The Royalty Of Snacks - Dutch Kroketten

The common English translation of’ kroket’ is croquette. The original Dutch ‘kroket’ is made from beef or veal, but there are many different flavors like chicken satay, shrimps, goulash or even a vegetarian ‘kroket’. You can eat a ‘kroket’ as a snack, but most of the time they are served on sliced white bread or hamburger buns with mustard on the side. Be aware; the ‘kroket’ can be quite hot inside.

Dutch Meat Croquettes

Meat croquettes (kroketten) consist of a thick meat ragout rolled into a cylindrical form, covered in breadcrumbs, which are deep-fried.

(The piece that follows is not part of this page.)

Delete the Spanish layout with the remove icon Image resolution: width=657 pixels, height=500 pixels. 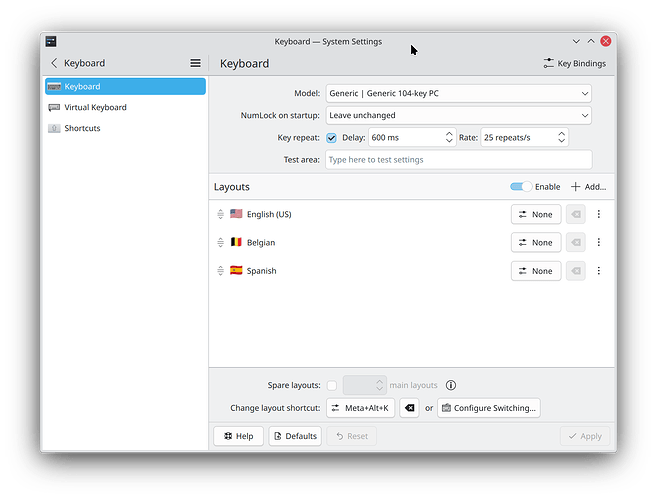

They are a much loved food in the Netherlands, for example as a lunch staple and as part of a snackbar takeaway, but almost no one makes them at home. For this post I did make them myself and was pleasantly surprised. It didn’t take that much time (most of it was waiting time) and the result was very delicious.

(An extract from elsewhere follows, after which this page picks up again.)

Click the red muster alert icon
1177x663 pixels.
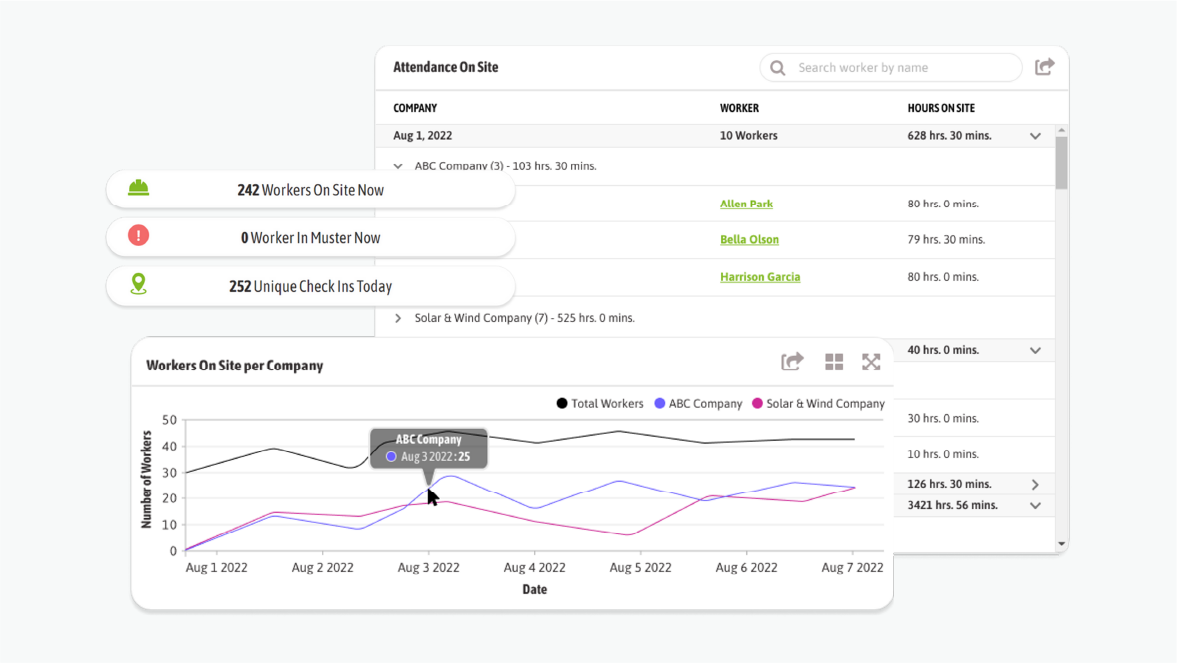pyautogui.click(x=139, y=235)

Photo of Dutch Croquetten by Celly

Dutch Beef Croquettes
Prep Time
Cook Time
Total Time
A savory snack that is crispy on the outside and creamy on the inside.
Recipe Type: Main
Serves: 4
  • 200 g beef/400 g beef with bone
  • 1 onion
  • 1 carrot
  • 1 stalk of celery
  • ½ leek
  • 2 sprigs of parsley
  • 1 sprig of thyme
  • 1 bay leave
  • a small bit of mace
  • 5 peppercorns, slightly crushed
  • 1 tsp salt
  • 35 g butter
  • 35 g flour
  • 1 tsp lemon juice
  • 2 tbsp cream
  • ½ tbsp parsley, chopped
  • 1 egg yolk
breading and cooking
  • 1 egg
  • dried breadcrumbs
  • oil for deep-frying
  1. Wash the vegetables, cut in large chunks.
  2. Place in a cooking pan together with the herbs and spices, lay the meat on top.
  3. Add water until just covered.
  4. Bring to the boil and leave to simmer until the meat is cooked and tender (depends on the cut of meat).
  5. Take the meat out, slice in cubes of 0,5 cm (discard any tough, sinewy or very fatty bits).
  6. Sieve the stock and set aside 200 ml. The rest will not be used. For a stronger flavor, reduce down the stock before measuring the 200 ml.
  7. Melt the butter in a saucepot.
  8. Add the flour, mix well, and cook for about 1 minute.
  9. Add the measured stock gradually while stirring to form a smooth and thick sauce.
  10. Leave to cook on low heat for 2 minutes, then take off the heat.
  11. Add the lemon juice, cream, parsley, and egg yolk, mix them through the sauce.
  12. Taste and season with salt and pepper if necessary.
  13. Add the cubes of meat, mix them through.
  14. Pour the sauce into a deep plate that you rinsed with water.
  15. Cover with cling film and leave to cool in the fridge (takes about an hour).
  16. Whisk the egg together with a little water in a deep plate. Pour the dried breadcrumbs on another plate.
  17. Slice the cooled croquette mix in 4 equal parts (8 if you want mini-croquettes).
  18. Place a part on top of the bread crumbs and form into a cylinder/croquette form (the breadcrumbs will prevent the mix from sticking).
  19. Place the croquette in the egg mixture, cover completely.
  20. Then place again on the breadcrumbs, cover completely with crumbs. Pat the croquette so that the breadcrumbs are attached well.
  21. Do the same with the other three portions.
  22. Heat the oil to 200C.
  23. Place a croquette (or more, depending on the size of your fryer) in the fryer and bake for about 2 minutes, or until the crust is brown.
  24. Serve immediately.
Febo kalfsvleeskroket
Use a cut of beef that is suitable for making stock. You can use veal instead of beef. You can use leftover meat (180 g); in that case you can use a ready made stock instead of the stock you make in the recipe.